┌─ MATERIAL FOR THIS TASK

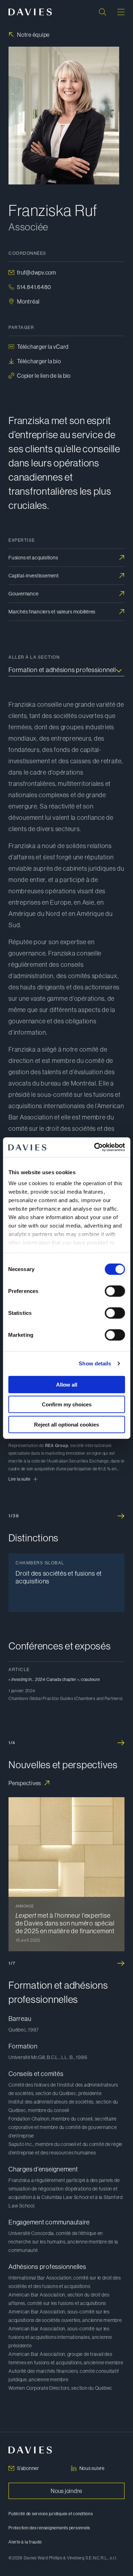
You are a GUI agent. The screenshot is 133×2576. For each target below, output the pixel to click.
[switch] (115, 1290)
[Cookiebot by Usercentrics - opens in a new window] (95, 1147)
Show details (95, 1363)
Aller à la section (34, 657)
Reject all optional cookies (66, 1424)
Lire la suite (20, 1479)
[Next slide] (120, 1515)
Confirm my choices (67, 1404)
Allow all (66, 1384)
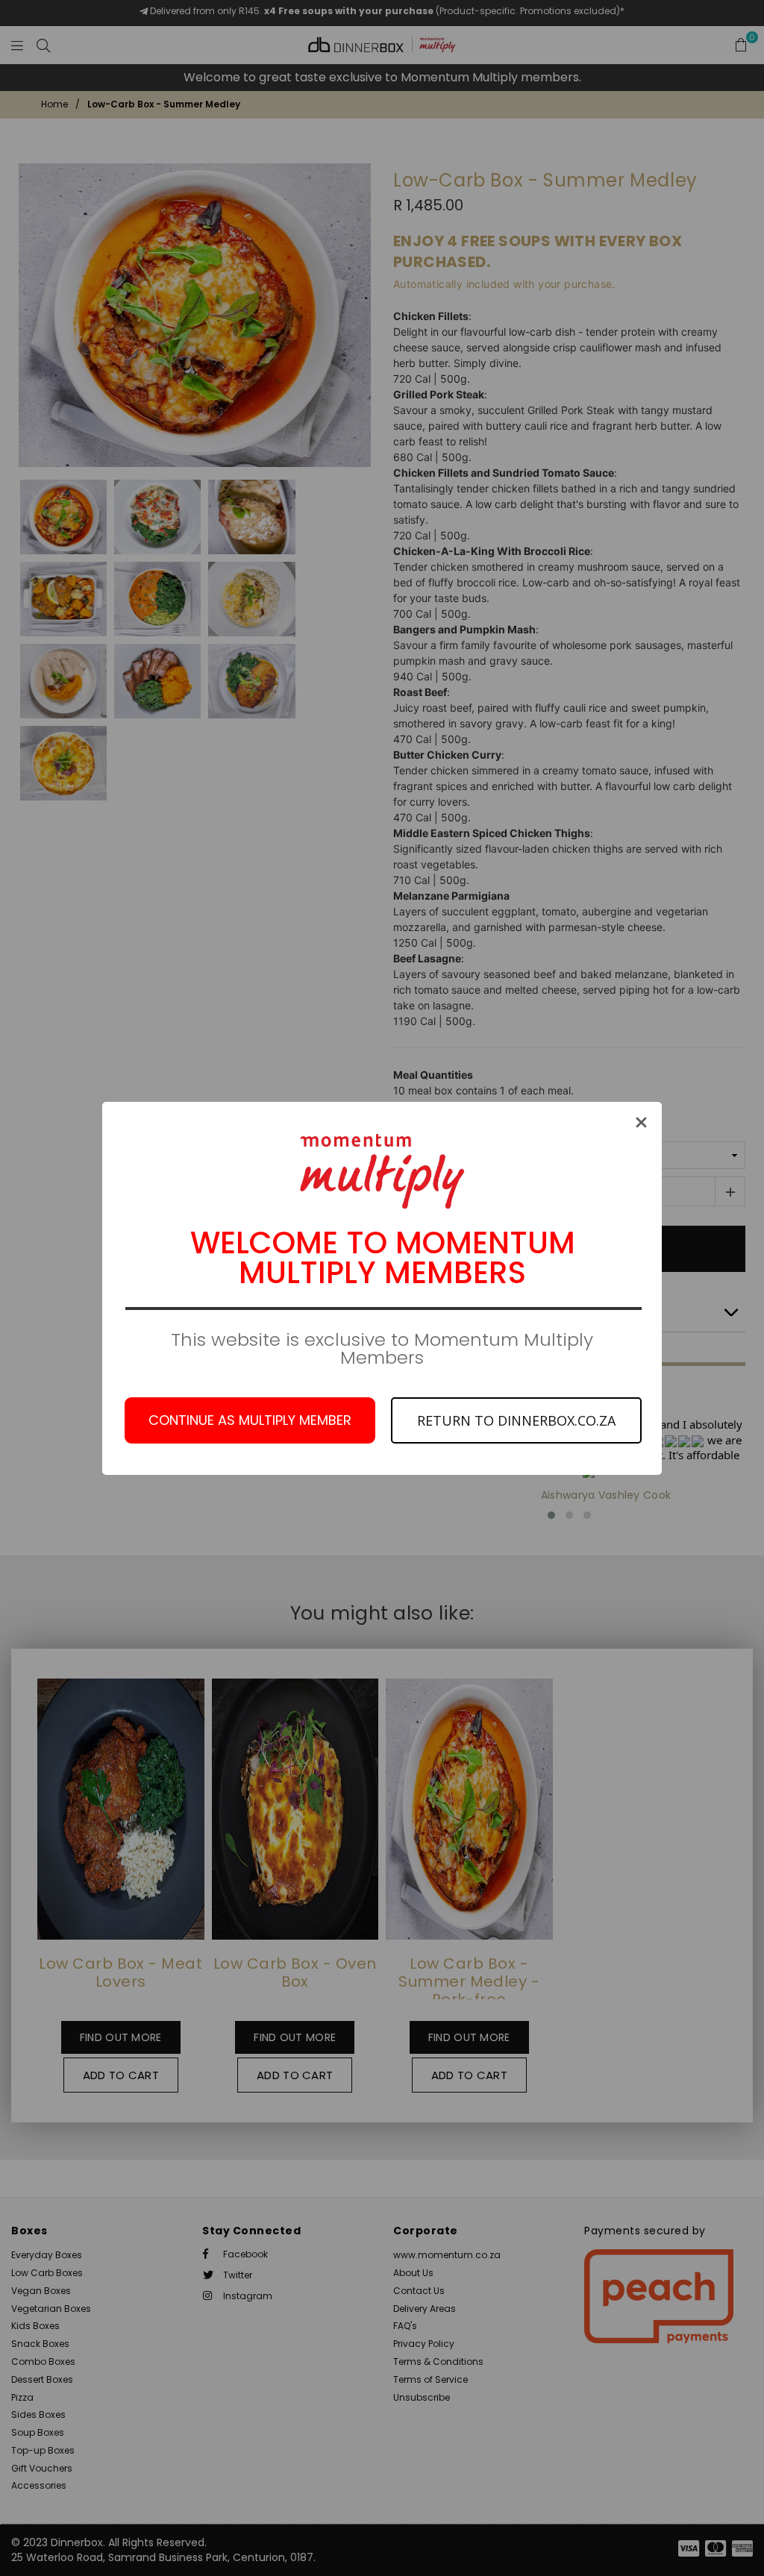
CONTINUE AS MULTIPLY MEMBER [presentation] (249, 1420)
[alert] (382, 1288)
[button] (641, 1122)
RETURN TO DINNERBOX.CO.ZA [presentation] (516, 1420)
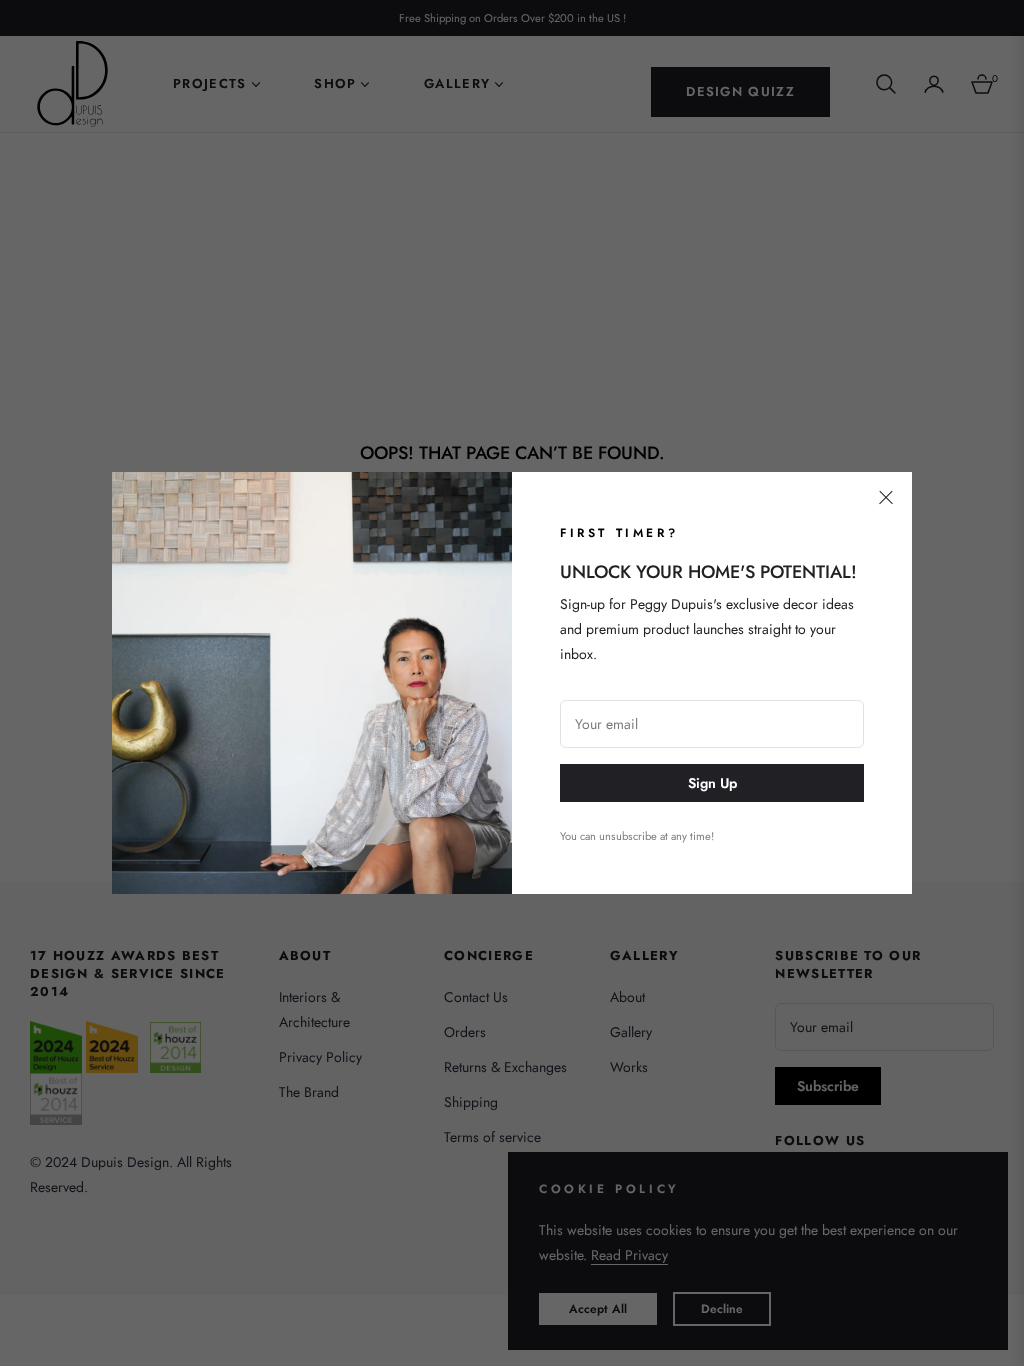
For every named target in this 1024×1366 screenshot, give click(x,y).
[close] (886, 498)
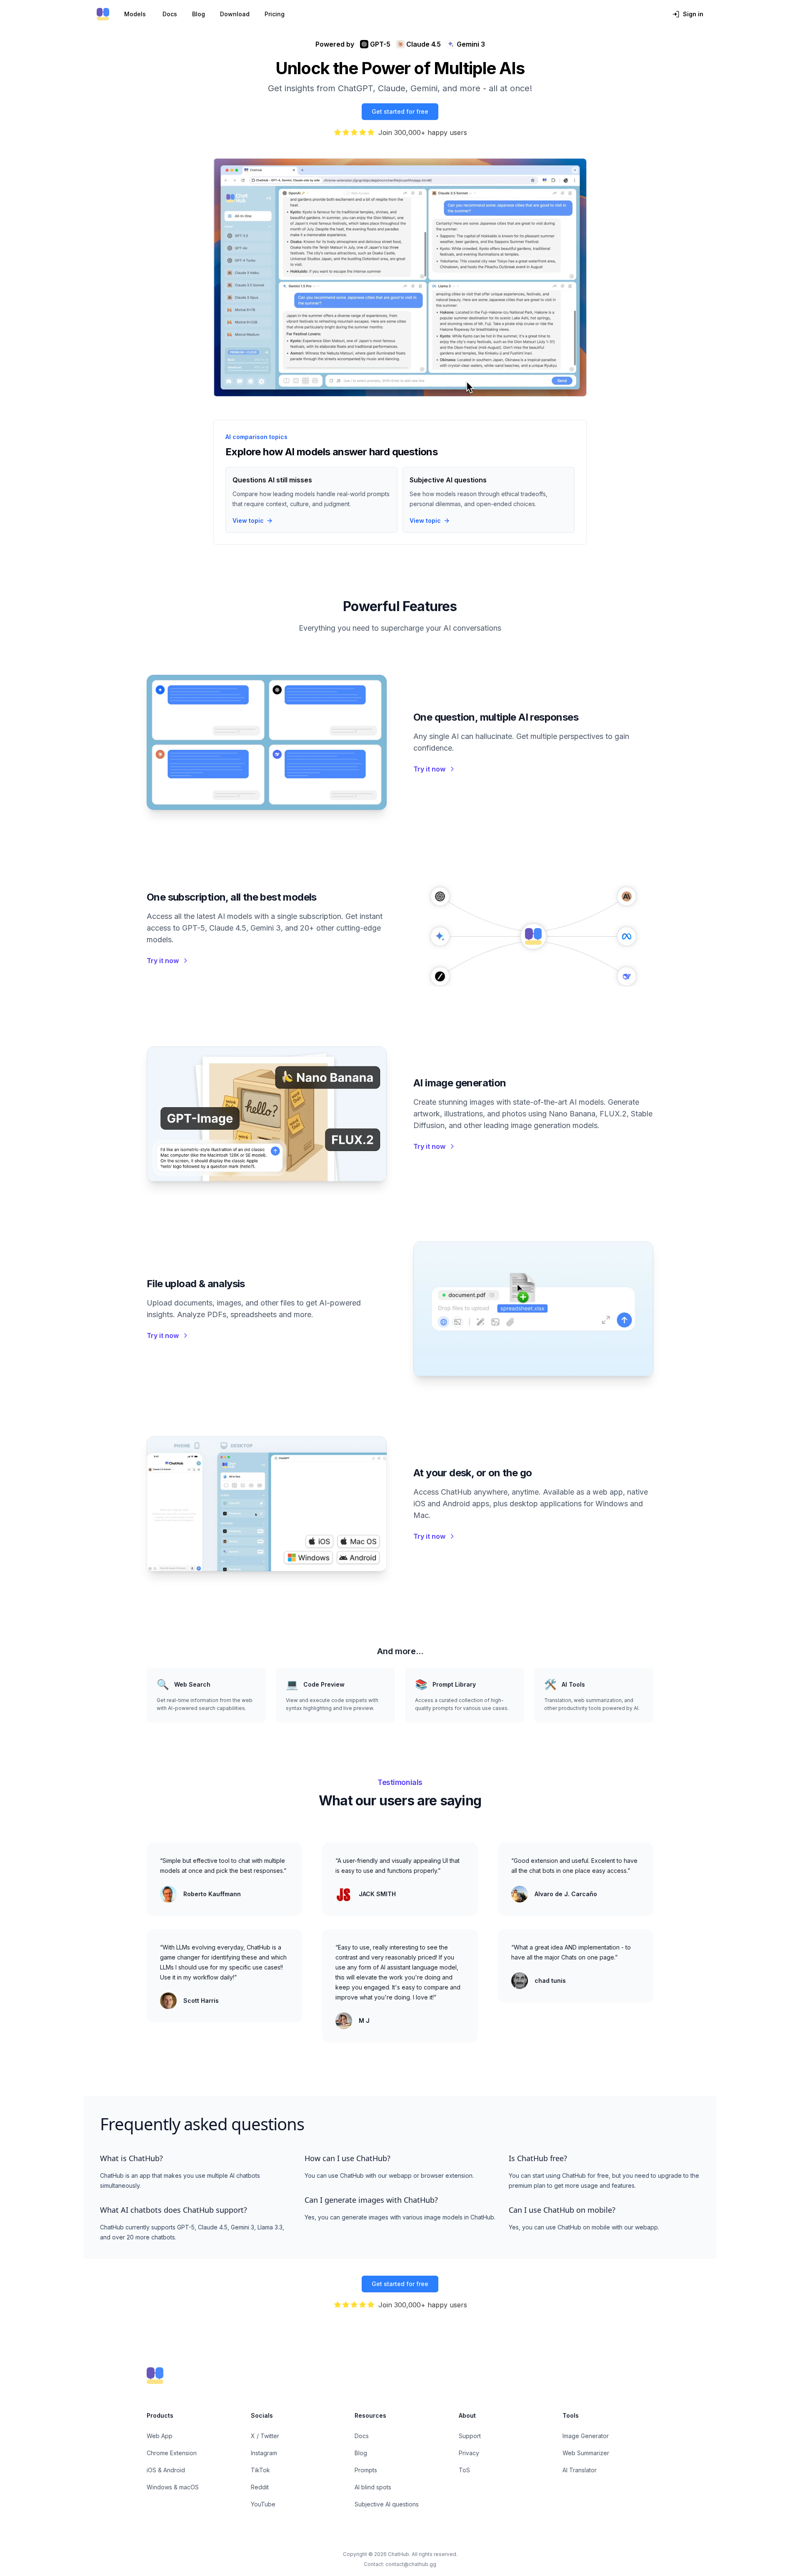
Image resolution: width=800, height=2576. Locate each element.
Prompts (366, 2470)
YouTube (263, 2504)
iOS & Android (166, 2470)
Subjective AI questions (387, 2504)
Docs (169, 13)
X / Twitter (265, 2435)
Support (470, 2435)
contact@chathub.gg (410, 2564)
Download (235, 13)
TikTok (260, 2470)
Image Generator (585, 2435)
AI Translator (579, 2470)
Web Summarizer (585, 2452)
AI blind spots (373, 2487)
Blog (198, 13)
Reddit (260, 2487)
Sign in (693, 13)
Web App (159, 2435)
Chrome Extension (172, 2452)
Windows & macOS (173, 2487)
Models (135, 13)
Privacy (469, 2452)
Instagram (264, 2452)
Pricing (275, 13)
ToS (464, 2470)
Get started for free (400, 111)
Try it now (429, 769)
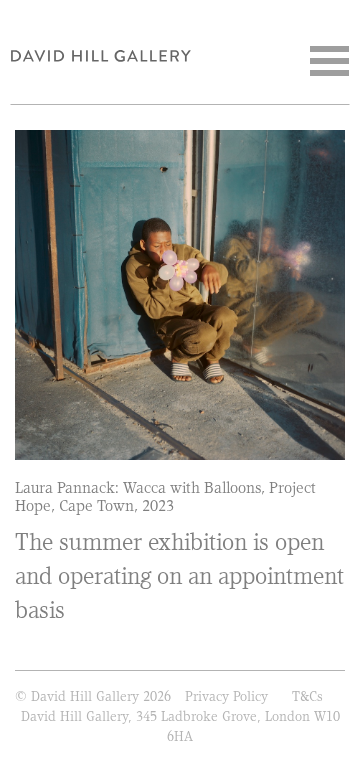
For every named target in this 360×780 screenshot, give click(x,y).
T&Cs (307, 696)
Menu (329, 61)
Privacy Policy (226, 696)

└─

Without the pictures, return all the entries above exactly as they stand.

You are a GUI agent. The screenshot is 133×2576. For each target below, output the pixel to click.
[switch] (115, 1290)
[Cookiebot by Usercentrics - opens in a new window] (95, 1147)
Show details (95, 1363)
Aller à la section (34, 657)
Reject all optional cookies (66, 1424)
Lire la suite (20, 1479)
[Next slide] (120, 1515)
Confirm my choices (67, 1404)
Allow all (66, 1384)
CONTINUE AS MULTIPLY MEMBER [presentation] (249, 1420)
[alert] (382, 1288)
[button] (641, 1122)
RETURN TO DINNERBOX.CO.ZA [presentation] (516, 1420)
For every named target in this 1024×1366 screenshot, give click(x,y).
[close] (886, 498)
Image resolution: width=800, height=2576. Locate each element.
Prompts (366, 2470)
YouTube (263, 2504)
iOS & Android (166, 2470)
Subjective AI questions (387, 2504)
Docs (169, 13)
X / Twitter (265, 2435)
Support (470, 2435)
contact@chathub.gg (410, 2564)
Download (235, 13)
TikTok (260, 2470)
Image Generator (585, 2435)
AI Translator (579, 2470)
Web Summarizer (585, 2452)
AI blind spots (373, 2487)
Blog (198, 13)
Reddit (260, 2487)
Sign in (693, 13)
Web App (159, 2435)
Chrome Extension (172, 2452)
Windows & macOS (173, 2487)
Models (135, 13)
Privacy (469, 2452)
Instagram (264, 2452)
Pricing (275, 13)
ToS (464, 2470)
Get started for free (400, 111)
Try it now (429, 769)
For every named target in this 360×780 screenshot, give click(x,y).
T&Cs (307, 696)
Menu (329, 61)
Privacy Policy (226, 696)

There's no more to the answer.